Interest in gluten-free eating has skyrocketed — GF Patisserie’s first franchise opened recently in Newfoundland and Edlinger has put the Cochrane location up for sale, to give her more time to focus on franchising. For those on the hunt for the elusive, gluten-free French fry, Howie points to Calgary’s NOtaBLE the Restaurant (4611 Bowness Rd NW, Calgary, 403-288-4372), where executive assistant Laura Noble confirms the fries are cut in-house from real potatoes, uncoated, and “the only thing that go in the fryer.”

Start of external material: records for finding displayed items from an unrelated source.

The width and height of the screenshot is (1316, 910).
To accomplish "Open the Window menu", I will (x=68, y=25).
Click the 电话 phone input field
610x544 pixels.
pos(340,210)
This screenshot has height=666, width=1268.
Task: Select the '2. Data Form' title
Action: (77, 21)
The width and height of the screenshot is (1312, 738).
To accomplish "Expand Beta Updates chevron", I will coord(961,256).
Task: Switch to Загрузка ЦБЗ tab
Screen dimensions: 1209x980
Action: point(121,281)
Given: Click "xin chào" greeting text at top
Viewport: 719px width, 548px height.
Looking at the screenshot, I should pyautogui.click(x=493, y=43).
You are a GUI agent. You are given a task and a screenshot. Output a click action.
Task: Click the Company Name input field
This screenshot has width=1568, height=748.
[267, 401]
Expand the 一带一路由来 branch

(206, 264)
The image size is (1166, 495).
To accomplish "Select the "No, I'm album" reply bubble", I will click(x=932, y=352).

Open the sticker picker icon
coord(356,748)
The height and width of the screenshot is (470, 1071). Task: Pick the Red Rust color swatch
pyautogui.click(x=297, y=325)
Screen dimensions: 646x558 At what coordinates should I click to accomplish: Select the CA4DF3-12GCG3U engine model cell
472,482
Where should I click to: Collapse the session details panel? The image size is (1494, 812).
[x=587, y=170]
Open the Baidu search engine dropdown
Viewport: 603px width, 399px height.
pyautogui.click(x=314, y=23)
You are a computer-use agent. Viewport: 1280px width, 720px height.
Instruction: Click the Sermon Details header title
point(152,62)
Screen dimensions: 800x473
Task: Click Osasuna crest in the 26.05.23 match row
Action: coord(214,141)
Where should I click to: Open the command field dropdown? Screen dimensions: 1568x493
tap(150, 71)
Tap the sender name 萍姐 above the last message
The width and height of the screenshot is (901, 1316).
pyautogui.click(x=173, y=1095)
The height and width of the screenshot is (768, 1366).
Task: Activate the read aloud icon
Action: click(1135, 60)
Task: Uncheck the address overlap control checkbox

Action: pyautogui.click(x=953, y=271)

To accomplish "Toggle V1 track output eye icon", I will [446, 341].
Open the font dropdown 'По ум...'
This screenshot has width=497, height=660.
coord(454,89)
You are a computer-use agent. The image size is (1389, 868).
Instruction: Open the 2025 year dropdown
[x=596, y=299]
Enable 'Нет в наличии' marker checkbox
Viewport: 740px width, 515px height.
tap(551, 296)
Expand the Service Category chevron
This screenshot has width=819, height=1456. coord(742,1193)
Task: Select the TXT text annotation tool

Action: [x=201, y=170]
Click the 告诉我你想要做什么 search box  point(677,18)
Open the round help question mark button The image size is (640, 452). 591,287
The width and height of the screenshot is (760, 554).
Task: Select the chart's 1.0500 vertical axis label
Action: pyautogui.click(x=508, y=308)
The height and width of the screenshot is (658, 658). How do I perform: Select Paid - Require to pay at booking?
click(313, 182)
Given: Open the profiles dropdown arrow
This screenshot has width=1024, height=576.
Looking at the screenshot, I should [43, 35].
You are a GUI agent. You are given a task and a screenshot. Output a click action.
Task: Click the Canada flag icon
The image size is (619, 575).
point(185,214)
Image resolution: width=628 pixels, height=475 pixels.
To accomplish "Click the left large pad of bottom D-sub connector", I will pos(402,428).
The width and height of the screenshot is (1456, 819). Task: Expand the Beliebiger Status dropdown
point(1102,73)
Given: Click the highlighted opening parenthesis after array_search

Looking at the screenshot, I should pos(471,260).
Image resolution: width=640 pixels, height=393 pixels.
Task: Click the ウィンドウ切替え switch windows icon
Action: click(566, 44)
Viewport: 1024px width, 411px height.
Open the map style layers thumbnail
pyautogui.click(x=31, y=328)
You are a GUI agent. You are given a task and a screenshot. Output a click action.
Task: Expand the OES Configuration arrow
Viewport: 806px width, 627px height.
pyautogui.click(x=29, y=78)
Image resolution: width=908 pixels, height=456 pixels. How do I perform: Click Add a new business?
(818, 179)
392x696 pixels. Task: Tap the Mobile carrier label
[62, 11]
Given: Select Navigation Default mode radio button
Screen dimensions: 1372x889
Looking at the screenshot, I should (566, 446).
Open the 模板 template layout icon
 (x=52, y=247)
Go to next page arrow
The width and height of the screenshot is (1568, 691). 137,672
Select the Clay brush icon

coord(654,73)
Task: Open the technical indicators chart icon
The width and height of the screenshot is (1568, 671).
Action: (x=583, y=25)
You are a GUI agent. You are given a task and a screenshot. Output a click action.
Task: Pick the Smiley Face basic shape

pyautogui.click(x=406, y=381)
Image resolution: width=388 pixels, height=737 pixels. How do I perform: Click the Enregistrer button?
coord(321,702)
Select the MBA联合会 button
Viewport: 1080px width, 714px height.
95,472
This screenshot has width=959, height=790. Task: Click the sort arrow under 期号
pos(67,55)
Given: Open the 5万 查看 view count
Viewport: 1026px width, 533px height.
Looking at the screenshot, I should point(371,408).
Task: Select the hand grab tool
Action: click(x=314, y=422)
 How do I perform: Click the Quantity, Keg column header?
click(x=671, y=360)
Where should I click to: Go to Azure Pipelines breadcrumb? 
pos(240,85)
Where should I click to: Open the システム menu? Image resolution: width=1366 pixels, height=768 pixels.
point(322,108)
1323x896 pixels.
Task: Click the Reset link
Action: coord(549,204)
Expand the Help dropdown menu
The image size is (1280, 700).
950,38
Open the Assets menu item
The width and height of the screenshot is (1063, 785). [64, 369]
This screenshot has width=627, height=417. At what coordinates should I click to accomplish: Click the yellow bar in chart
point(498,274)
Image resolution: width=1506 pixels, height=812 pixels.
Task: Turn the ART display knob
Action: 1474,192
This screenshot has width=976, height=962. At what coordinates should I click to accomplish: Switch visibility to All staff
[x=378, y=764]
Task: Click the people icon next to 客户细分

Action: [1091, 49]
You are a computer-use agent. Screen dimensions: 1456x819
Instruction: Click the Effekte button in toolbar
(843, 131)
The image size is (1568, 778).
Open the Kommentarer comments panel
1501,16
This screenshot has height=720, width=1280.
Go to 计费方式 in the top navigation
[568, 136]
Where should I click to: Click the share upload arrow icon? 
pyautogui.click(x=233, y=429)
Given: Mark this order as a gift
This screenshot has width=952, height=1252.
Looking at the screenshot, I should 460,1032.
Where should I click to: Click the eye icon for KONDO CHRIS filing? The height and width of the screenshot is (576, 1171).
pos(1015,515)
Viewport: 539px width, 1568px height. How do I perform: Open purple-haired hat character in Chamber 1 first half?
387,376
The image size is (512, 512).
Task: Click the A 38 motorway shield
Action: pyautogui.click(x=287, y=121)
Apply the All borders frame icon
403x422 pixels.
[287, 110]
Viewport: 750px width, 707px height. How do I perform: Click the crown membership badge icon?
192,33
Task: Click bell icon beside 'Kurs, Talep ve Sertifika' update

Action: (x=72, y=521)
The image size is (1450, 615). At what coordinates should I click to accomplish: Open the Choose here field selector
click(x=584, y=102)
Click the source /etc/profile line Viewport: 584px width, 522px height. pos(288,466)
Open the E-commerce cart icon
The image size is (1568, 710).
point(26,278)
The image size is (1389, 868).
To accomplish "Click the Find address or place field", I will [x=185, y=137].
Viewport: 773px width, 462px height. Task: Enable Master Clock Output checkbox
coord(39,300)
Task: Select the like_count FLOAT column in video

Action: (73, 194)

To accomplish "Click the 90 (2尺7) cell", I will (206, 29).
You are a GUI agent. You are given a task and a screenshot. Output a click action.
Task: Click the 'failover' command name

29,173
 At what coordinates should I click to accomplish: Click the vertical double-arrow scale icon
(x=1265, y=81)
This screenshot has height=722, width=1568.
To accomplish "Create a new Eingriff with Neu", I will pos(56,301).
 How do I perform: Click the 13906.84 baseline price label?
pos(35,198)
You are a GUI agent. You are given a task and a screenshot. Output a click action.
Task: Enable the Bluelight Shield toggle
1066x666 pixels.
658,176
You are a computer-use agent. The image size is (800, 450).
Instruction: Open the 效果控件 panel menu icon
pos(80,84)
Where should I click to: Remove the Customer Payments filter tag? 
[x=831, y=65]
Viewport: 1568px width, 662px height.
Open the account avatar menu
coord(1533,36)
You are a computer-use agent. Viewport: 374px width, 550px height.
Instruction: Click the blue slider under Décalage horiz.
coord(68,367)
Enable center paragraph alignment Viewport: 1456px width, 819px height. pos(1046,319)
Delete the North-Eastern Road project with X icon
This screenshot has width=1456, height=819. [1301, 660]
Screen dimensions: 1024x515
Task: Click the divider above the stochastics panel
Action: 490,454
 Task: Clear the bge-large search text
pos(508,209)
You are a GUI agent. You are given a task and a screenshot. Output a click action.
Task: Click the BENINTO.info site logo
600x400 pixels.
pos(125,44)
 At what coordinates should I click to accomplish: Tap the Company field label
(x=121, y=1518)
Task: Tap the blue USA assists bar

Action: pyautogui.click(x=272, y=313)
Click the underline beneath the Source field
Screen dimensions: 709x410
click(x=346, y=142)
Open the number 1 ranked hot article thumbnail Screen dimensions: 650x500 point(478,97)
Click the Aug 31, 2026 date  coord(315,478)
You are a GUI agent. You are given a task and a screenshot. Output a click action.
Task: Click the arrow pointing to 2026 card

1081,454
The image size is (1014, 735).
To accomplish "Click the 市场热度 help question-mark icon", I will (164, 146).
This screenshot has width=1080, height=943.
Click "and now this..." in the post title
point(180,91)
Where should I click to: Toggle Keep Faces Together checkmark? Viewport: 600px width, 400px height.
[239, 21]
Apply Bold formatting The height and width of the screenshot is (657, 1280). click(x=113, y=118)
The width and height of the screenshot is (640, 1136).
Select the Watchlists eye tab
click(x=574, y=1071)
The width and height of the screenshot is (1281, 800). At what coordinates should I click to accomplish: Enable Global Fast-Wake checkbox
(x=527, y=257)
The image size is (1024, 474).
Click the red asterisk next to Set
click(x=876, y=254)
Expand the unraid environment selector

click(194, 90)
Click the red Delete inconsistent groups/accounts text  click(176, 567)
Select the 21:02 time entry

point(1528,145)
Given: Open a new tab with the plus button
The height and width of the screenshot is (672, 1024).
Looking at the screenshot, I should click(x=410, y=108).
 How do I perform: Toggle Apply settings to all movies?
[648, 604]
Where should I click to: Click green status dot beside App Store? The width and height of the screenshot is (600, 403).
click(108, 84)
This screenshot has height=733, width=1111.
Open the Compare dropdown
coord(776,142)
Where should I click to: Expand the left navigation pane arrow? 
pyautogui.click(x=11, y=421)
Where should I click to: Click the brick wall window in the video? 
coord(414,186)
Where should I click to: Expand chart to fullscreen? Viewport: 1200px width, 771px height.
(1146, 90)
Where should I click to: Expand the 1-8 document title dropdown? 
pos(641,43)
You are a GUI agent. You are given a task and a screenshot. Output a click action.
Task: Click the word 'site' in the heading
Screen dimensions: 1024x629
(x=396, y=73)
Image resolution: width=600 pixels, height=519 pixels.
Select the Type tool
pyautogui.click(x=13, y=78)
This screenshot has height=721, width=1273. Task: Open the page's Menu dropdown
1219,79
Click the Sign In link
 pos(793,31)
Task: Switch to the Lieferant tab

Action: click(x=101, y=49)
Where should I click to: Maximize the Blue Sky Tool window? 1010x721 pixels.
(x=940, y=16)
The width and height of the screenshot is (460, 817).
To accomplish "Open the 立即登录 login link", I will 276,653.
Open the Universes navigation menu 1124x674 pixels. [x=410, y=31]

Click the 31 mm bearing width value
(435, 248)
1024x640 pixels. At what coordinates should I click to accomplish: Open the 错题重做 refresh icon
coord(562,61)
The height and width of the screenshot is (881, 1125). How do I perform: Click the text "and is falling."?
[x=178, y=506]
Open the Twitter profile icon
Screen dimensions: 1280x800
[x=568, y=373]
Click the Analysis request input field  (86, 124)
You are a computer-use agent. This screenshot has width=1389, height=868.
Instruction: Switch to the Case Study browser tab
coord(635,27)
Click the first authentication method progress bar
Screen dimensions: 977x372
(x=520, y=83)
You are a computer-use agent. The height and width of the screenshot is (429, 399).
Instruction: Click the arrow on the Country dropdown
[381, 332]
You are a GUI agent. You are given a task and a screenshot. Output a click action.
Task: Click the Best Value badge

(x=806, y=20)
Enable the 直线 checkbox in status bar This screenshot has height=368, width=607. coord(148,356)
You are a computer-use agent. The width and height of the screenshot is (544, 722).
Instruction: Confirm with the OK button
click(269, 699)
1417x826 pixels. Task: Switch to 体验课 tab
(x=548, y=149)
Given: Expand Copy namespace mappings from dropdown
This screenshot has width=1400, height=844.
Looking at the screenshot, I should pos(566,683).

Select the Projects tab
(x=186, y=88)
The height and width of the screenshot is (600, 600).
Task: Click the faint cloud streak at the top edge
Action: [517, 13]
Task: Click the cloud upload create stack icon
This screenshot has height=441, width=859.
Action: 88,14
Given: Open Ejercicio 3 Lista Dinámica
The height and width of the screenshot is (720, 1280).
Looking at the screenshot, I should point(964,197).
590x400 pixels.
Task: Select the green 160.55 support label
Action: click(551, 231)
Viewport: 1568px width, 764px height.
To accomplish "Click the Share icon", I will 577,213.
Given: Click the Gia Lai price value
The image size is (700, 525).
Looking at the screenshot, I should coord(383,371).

For gluten-free foodies, that kind of reassurance is key.
Special to the Journal
GF Patisserie Gluten-free Perogies
Recipe links on the GF Patisserie website redirect to a blog by Victoria Edlinger’s husband Peter, who calls himself The Celiac Husband. GF Patisserie Flour Mix is available in Edmonton at Ben’s Meats & Deli (15726 Stony Plain Rd., 780-489-1424) and at the bakery in Cochrane.
Serves 4, plus leftovers
For the dough:
◗ 2 large eggs
◗ 1-3/4 cups (425 mL) GF Patisserie Flour
Mix, plus more for dusting
◗ 1 tablespoon (15 mL) sour cream
◗ 1/2 cup (125 mL) water, more as needed
◗ 3 teaspoons (15 mL) xanthan gum (a thickening agent, available at most grocery stores)
◗ Salt and pepper
For the filling:
◗ Cold mashed potatoes (made from about 3 medium, starchy potatoes)
◗ 2 tablespoons (25 mL) unsalted butter; more as needed
◗ 1 small onion, chopped
◗ 1 clove garlic, finely minced
◗ Freshly grated cheese (about 1/4 the amount of potatoes)
◗ Bacon, cooked and chopped fine (about half the amount of potatoes)
To make the dough, beat the eggs. In a large bowl, combine the flour, eggs, sour cream, water and xanthan. If dough is sticky, add more flour. Roll out dough, cut into circles about 5 cm (2 inches) in diameter. For the filling, mix all ingredients together. Fill each dough circle with a tablespoon of filling. Fold into a semicircle and pinch edges closed using the tines of a fork. Meanwhile, put 5 quarts (4.75 litres) water on to boil.
Drop the perogies in batches into the boiling water, stirring occasionally. When they float to the top, cook for another minute. Fish them out and put them in a bowl. Sauté in butter, add salt and pepper.
Interested in an in-person perogy-making lesson? Cheryl Arkison, a Calgary food and quilting blogger, is teaching a workshop on Saturday, Jan. 29 in Edmonton. For more information or to sign up, go to acanadianfoodie.com.
GF Patisserie Gluten-free Fish and Chips
◗ 3/4 cup (175 mL) GF Patisserie flour mix, plus more for dredging
◗ 1/2 teaspoon (2 mL) salt
◗ 1/2 teaspoon (2 mL) baking soda
◗ 1 teaspoon (5 mL) xanthan
◗ 2 tablespoons (25 mL) apple vinegar
◗ 1 egg
◗ 1 cup (250 mL) gluten-free beer (Go to edmontonjournal.com/taste for a list of stores)
◗ Cod, about 200 grams per person
◗ Canola oil, for frying
Mix first seven ingredients until smooth. Dredge the fish in flour, then dip in batter. Heat about 3 inches (7.5 cm) of oil to 375 F (170 C). Slide fish into hot oil until golden brown.